-- Start of Document extract --

Demonstrated skills in developing and implementing advanced technological solutions with emphasis on
delivering cost cutting and productivity improvements.


                                  TECHNICAL PROFICIENCIES
Extensive knowledge of WAN and LAN technologies and requirements. INTEL Platform, RS6000
Platform, Cisco routers, Cisco IP Telephony, AIX, Microsoft SQL, Progress, Excel, Access, Word,
Xelcius, Hyperion, Sx.Enterprise, Visual Basic, Citrix, PICK System, Microsoft Server Technology,
Active Directory, DNS, WINS, DHCP,


                                  PROFESSIONAL EXPERIENCE

ABC Electric Supply, Miami, FL                                               20xx – 20xx
Enterprise IT Manager
Challenged with establishment of entire information technology infrastructure for $35 million / year
electrical and data communication distributor. Provided technical leadership in areas of enterprise
system development and network solution implementation.

   Generated media attention for work with enterprise-wide infrastructure development project in
    industry magazine, The Electrical Digest (TED).
   Conceptualized, initiated, planned, built and implemented state-of-the-art network system allowing
    migration from character-based terminals to fully graphical user interface (GUI) environment,
    delivering long-term savings in communication costs.

BCD Inc., Miami, FL                                                             20xx – 20xx
Enterprise IT Manager
Closely collaborated with telephone company to negotiate and install the right connectivity for high
speed WAN. Spearheaded all phases of conversion to Sx.Enterprise software system at all 11 branch
locations. Built comprehensive data warehouse to allow on-demand reporting to managers.

   Implemented Cisco Technology for utilization of high-speed data and voice over IP.
   Enabled network functionality by implementing Microsoft Server Technology, Active Directory,
    DNS, WINS and DHCP.



                          EDUCATION / CERTIFICATION / TRAINING
Studied Computer Science at XYZ College, Miami, FL                              20xx – 20xx
Certifications in MCP and AIX
Training in IBM / AIX, Progress Software, MS Server Technology and SQL
Creating a Compelling Cover Letter
A powerfully written cover letter is necessary to land most interviews and ensure job search success.
When an advertised position creates a pile of 100+ resumes, it becomes the responsibility of the hiring
personnel to shortlist the applications. Resumes without cover letters are usually the first to go, followed
by the ones with poorly written cover letters. Avoid this fate by following these effective strategies:


Address your cover letter appropriately:
Be sure that you get the name of the hiring manager before sending your resume, and address the letter
to that individual. The proper greeting will be either “Dear Mr. (Smith),” or “Dear Ms. (Smith).” Avoid using
Miss or Mrs., and do not address your letter to “Dear Sirs,” as it is considered inappropriate. If you are
unsure of your contact’s gender, address them by their first and last name, as in “Dear Pat Smith,” to
avoid an embarrassing mistake. If you don’t know the name of the hiring manager, simply use the greeting
“Dear Hiring Manager,”– it’s clear, to the point, and gender neutral.

-- End of Document extract --
-- Start of Material --

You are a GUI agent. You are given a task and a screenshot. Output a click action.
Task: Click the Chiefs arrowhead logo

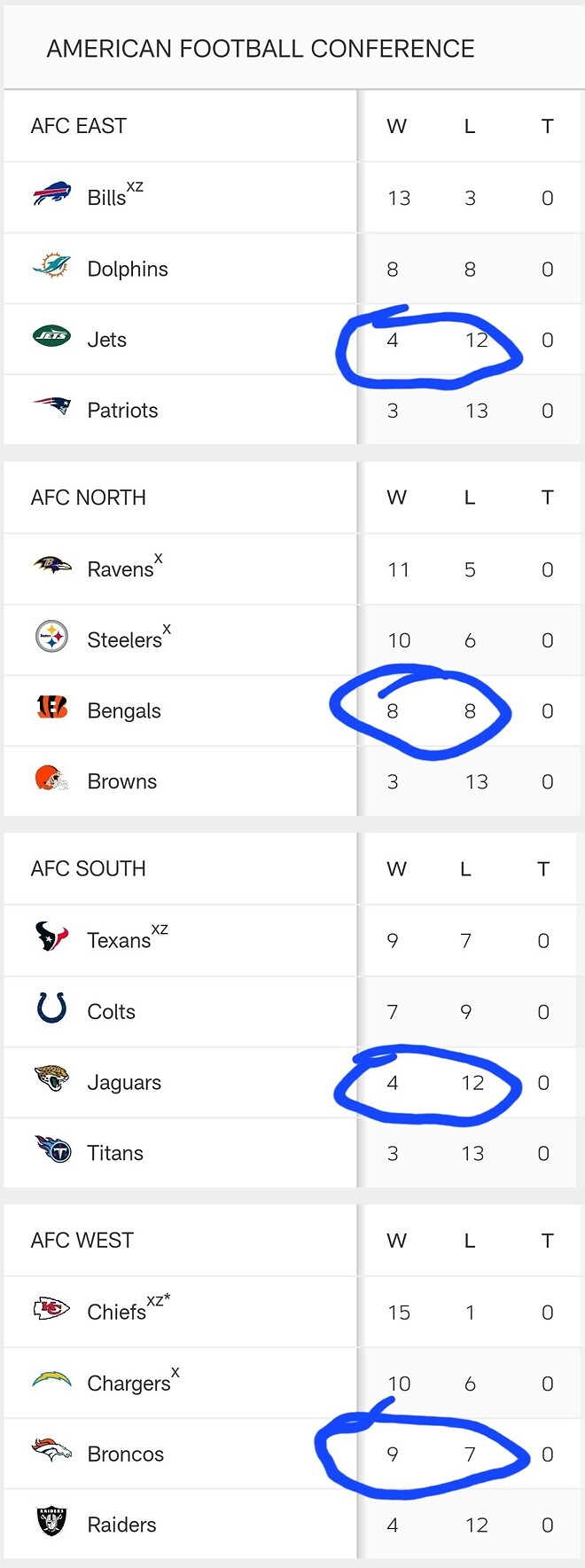(x=51, y=1307)
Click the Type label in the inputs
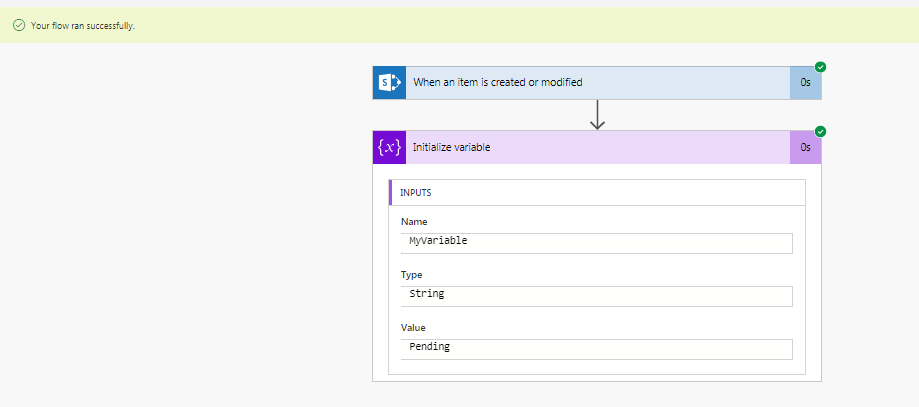Screen dimensions: 919x407 coord(411,274)
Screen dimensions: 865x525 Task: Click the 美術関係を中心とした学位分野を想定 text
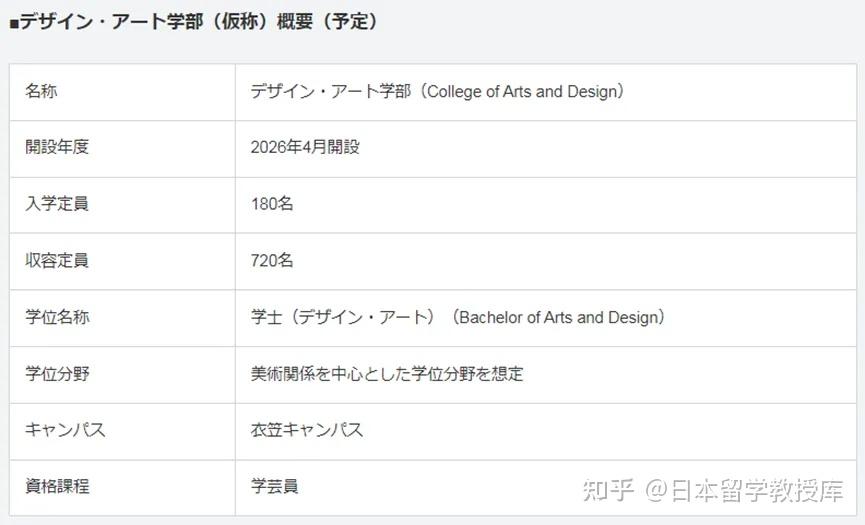tap(387, 374)
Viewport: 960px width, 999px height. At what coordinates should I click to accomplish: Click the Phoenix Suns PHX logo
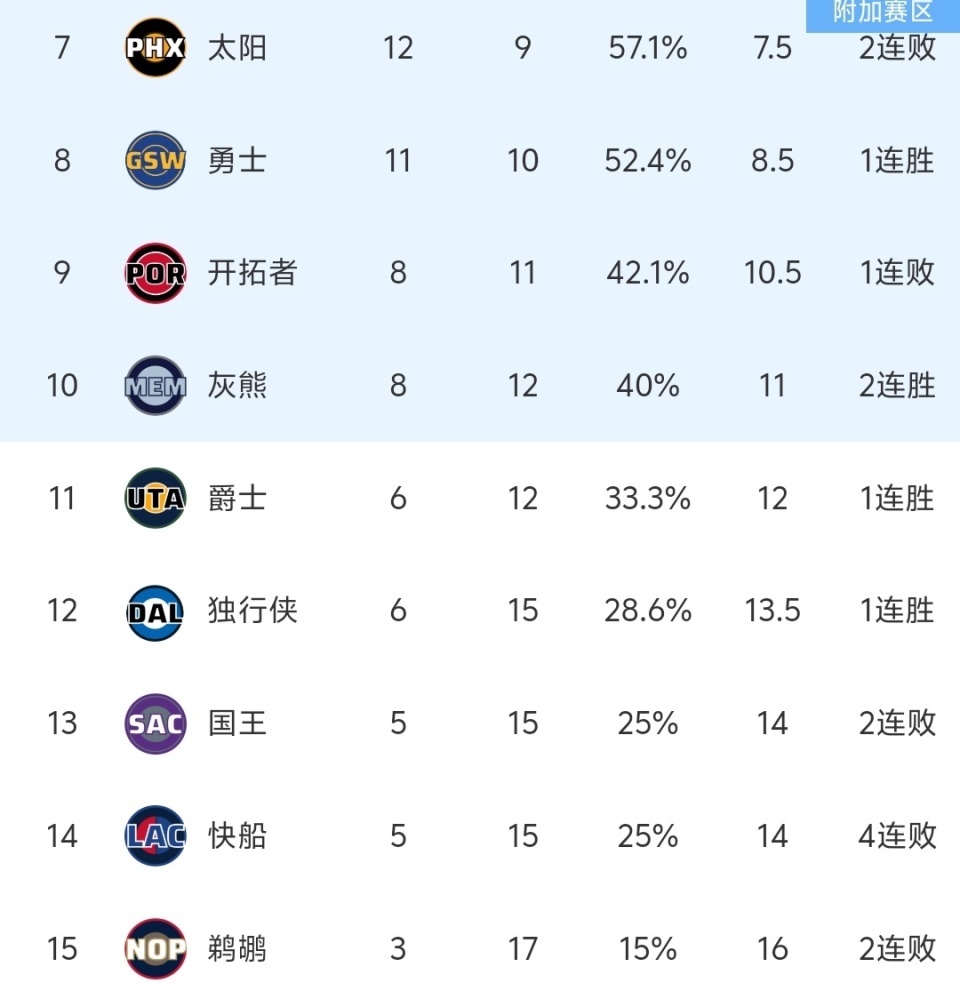point(155,48)
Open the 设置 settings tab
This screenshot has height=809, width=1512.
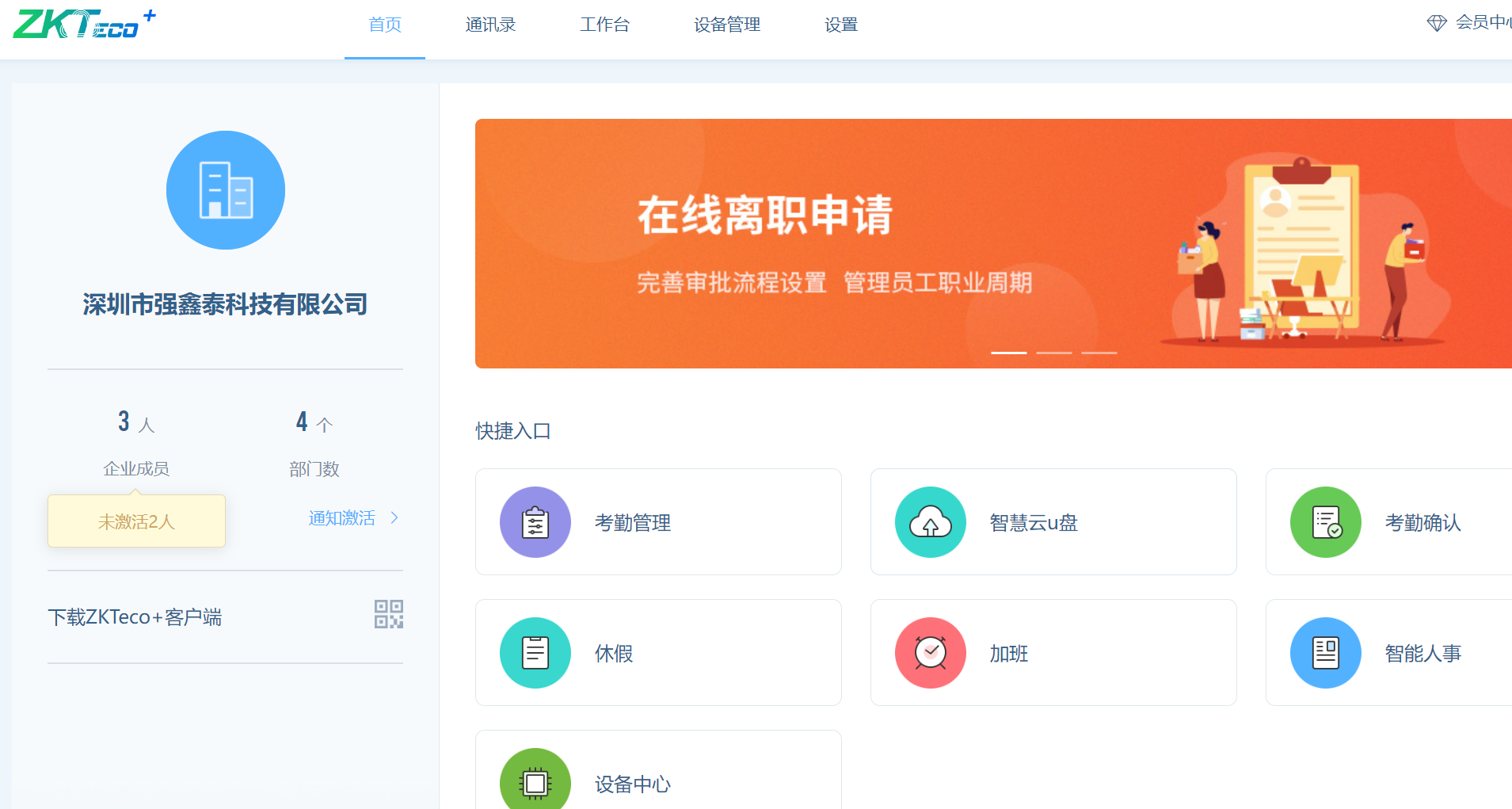840,25
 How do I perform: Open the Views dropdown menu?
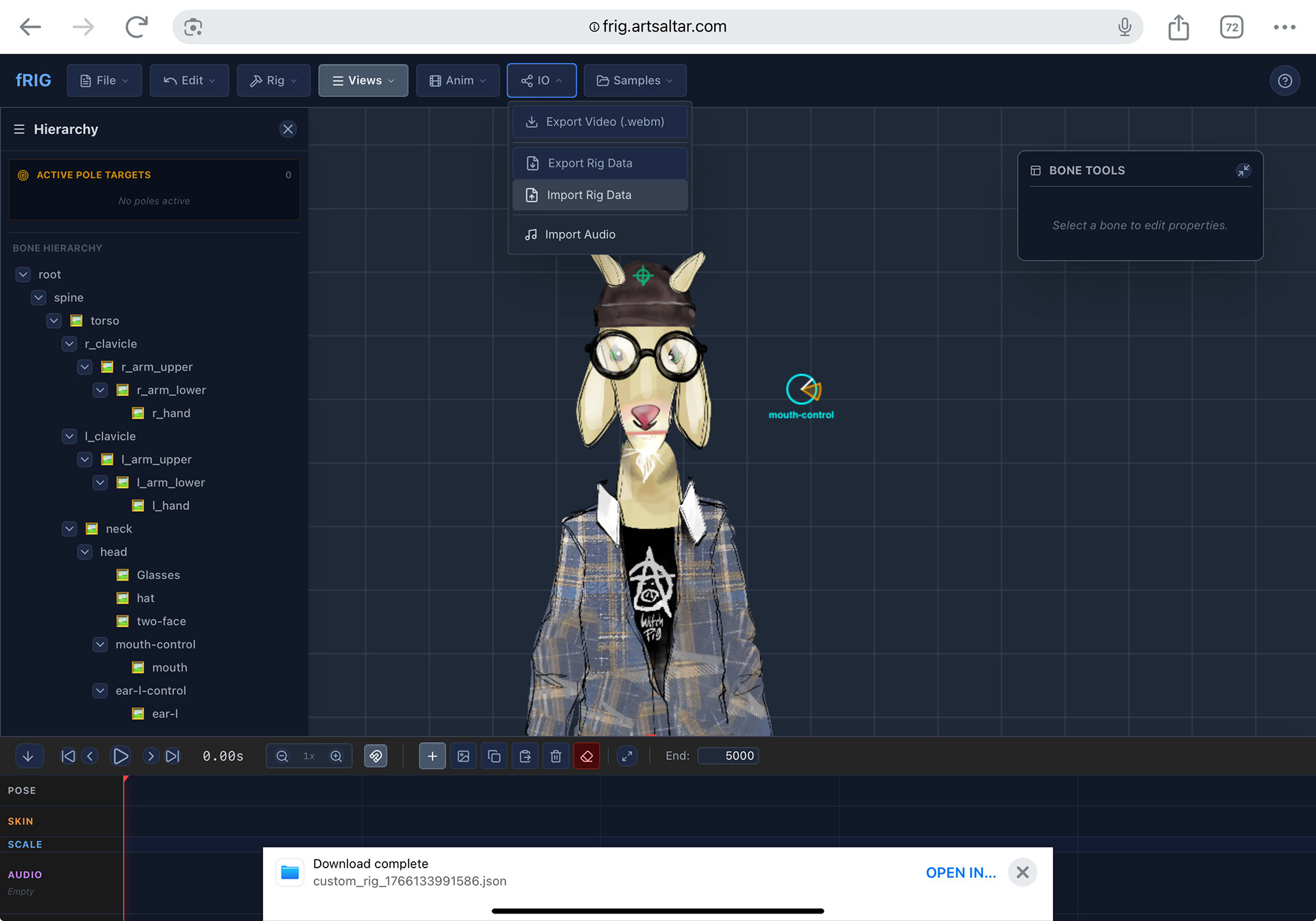pyautogui.click(x=363, y=81)
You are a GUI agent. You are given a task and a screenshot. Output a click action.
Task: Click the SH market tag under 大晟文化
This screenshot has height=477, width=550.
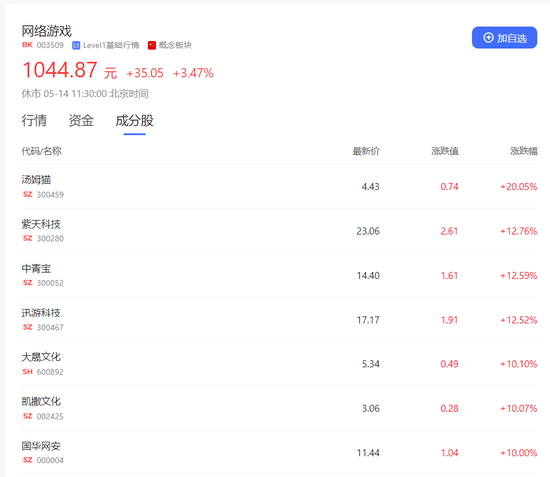coord(28,372)
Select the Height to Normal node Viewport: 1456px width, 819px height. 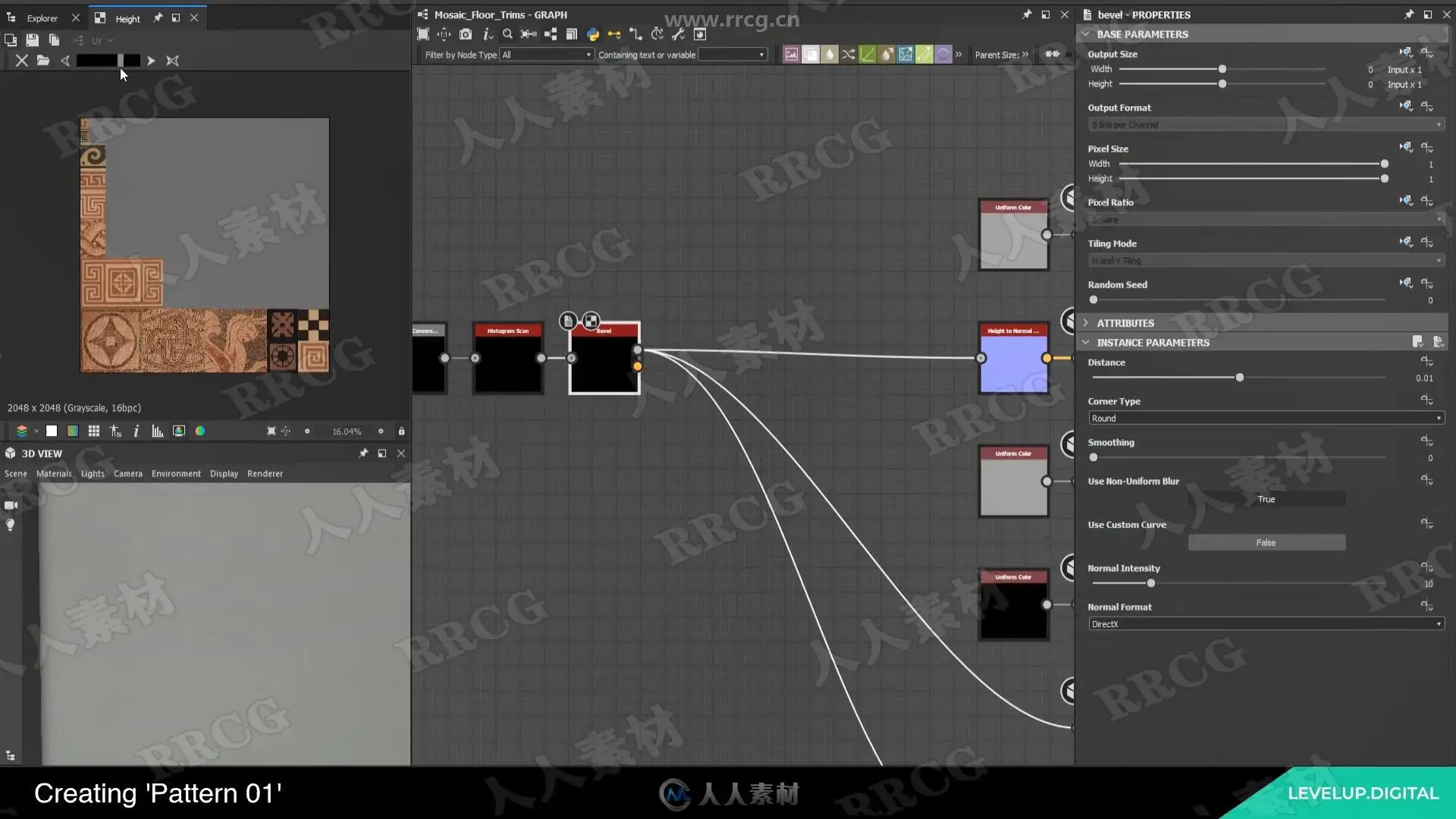[1013, 360]
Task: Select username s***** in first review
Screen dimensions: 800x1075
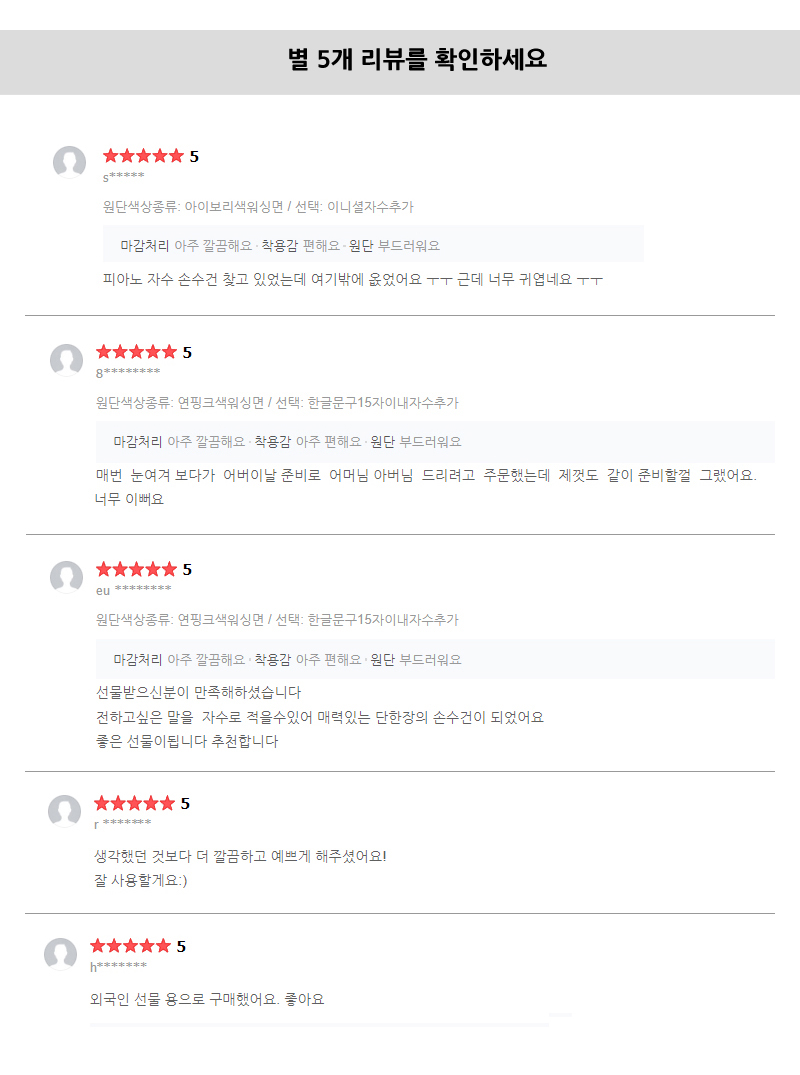Action: (123, 177)
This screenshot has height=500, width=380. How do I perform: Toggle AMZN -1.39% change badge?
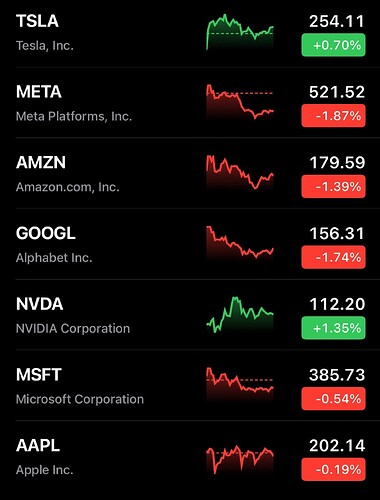click(x=333, y=186)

-- End of Material --

## To do
1. Extract the stretch of the resume and cover letter text from "PROFESSIONAL EXPERIENCE" through "Electrical Digest (TED).".
2. In the resume and cover letter text, how many branch locations took part in the conversion to the Sx.Enterprise software system?
3. Carry on the resume and cover letter text from the point where it stops.

## Expected responses
1.
PROFESSIONAL EXPERIENCE

ABC Electric Supply, Miami, FL                                               20xx – 20xx
Enterprise IT Manager
Challenged with establishment of entire information technology infrastructure for $35 million / year
electrical and data communication distributor. Provided technical leadership in areas of enterprise
system development and network solution implementation.

   Generated media attention for work with enterprise-wide infrastructure development project in
    industry magazine, The Electrical Digest (TED).

2. All 11 branch locations.

3.
Get to the point in your opening paragraph:
One of the most common interviewing questions employers ask is “Why should I hire you among other
candidates?” Provide an answer to that question right off the bat in your opening paragraph. This is a very
important section because it is the first thing the employer will read. It must be powerful and make an
immediate impact. Be sure sell yourself and your unique abilities. Do not use a generic opening paragraph
that can apply to any Tom, Dick or Harry.
Every line should sell you, so use aggressive language here and throughout the rest of your cover letter.
For example, instead of writing “My background is in finance management, making me well-suited for your
advertised Corporate Finance Director position.” you can write “A background in finance management and
a proven record of developing effective strategies that drive revenue, growth and shareholder value make
me a strong candidate for your advertised Corporate Finance Director position.”


Show your interest and sell your accomplishments in the body of the letter:
In this section, you need to show your interest in the job and the company. Research is a key ingredient to
a successful job search. The more you are able to demonstrate your interest and knowledge about a
company, the better your chances are to secure an interview. Get to know the company’s mission and
new corporate initiatives, and tell them how you can help them meet their objectives or resolve their
problems. Praise the company for public recognitions or recent accomplishments. The employer will
surely take notice of your active interest.
Use “I” and “my” sparingly. Try not to use these words more than six times in your cover letter. You need
to focus on what you will bring to the company and how you will help them improve their profitability. Too
much use of the word “I” will also make your letter look elementary and poorly written.
For executive-level candidates and professionals with substantial achievements, a bullet point format is
often the most effective and efficient way to highlight accomplishments. If you fall into this category, be
sure to keep the bullet point statements unique and fresh. Do not copy and paste the exact same phrases
from the resume as it will make you look lazy. All sentences and achievements transferred from the
resume should be rephrased.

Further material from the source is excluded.